This is my first post on NeuroTalk. I have been a lurker here since May 2005 when I was first diagnosed with YOPD. I was 43 years old when I was diagnosed, and I am now 46 years old. I have been on a low dose of Mirapex and Sinemet since August 2005. Lately, I feel like my PD has been progressing a little faster than it was a couple of years ago.

I am a patent attorney. I love to play racquetball. When I am playing racquetball, it is as if I don't have PD. However, once I am done playing, I feel the PD again.

I am making this post tonight to tell all of you how much you have meant to me over the last 3 and a half years. As I quietly lurked here, I learned from you that PD is not a death sentence. I learned from you about supplements. I take essentially the same group of supplements that Mr. Everett recommends.

I learned from you that life with PD is still life very much worth living. I learned that PD is a health condition that requires careful management. I also learned from you that PD is different for every single person.

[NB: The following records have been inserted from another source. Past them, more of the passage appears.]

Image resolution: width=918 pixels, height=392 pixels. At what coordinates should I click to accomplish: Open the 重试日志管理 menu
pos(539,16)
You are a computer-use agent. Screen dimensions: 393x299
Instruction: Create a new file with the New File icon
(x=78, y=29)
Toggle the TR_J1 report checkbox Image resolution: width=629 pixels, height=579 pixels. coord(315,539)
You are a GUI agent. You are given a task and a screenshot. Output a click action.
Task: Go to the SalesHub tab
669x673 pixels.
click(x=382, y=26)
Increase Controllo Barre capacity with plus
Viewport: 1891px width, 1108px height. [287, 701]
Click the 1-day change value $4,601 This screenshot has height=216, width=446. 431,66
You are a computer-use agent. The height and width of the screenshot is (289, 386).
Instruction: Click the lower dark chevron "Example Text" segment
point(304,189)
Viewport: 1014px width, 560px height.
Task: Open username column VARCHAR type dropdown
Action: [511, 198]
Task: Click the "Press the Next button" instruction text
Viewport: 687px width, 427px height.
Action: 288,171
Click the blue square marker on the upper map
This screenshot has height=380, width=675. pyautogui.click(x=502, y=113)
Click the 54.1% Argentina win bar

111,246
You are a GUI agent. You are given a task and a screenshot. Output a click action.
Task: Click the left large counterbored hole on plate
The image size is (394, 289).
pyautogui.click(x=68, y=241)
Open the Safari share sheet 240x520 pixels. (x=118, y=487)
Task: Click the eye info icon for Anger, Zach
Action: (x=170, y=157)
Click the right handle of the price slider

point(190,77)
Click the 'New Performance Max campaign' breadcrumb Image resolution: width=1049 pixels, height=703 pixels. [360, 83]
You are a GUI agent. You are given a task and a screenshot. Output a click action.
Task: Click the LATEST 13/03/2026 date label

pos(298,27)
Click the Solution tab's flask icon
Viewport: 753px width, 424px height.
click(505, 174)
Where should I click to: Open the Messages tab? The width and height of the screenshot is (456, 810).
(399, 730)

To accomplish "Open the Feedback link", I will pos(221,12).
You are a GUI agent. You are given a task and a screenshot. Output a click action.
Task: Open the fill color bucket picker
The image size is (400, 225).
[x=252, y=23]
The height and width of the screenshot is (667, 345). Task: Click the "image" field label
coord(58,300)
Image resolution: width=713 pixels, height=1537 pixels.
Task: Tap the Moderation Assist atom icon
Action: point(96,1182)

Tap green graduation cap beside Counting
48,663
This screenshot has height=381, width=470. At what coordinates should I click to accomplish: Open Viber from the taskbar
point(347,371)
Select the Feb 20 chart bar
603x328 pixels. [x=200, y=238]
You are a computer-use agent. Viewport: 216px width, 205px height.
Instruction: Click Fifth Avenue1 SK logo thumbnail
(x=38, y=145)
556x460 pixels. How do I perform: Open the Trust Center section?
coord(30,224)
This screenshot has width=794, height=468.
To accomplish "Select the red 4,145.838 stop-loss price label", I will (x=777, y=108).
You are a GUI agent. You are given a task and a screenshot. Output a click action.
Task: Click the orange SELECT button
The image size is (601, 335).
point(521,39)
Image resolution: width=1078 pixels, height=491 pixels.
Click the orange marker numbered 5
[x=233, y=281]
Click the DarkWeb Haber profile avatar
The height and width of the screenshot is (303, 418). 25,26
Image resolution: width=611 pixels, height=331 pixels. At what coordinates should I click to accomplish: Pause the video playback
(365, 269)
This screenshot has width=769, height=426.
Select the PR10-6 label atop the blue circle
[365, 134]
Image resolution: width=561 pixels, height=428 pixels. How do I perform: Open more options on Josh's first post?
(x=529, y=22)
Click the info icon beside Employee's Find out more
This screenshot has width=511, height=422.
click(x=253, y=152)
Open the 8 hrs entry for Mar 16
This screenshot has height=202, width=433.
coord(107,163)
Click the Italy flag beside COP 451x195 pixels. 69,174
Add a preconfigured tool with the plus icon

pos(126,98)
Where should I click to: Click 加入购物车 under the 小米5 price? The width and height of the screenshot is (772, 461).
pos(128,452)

Moreover, I learned that there is simply no way to know how fast one's PD will progress or what symptom will pop up next.

I want to thank all of you for teaching me so much about what PD is, what PD is not, and how to cope with PD. Tonight I have crossed over from lurker to poster. I hope to get to know all of you better. I feel like I know many of you already, but I believe the time has come for me to introduce myself to this community that has meant so much to me for over three years.

Thank you very much.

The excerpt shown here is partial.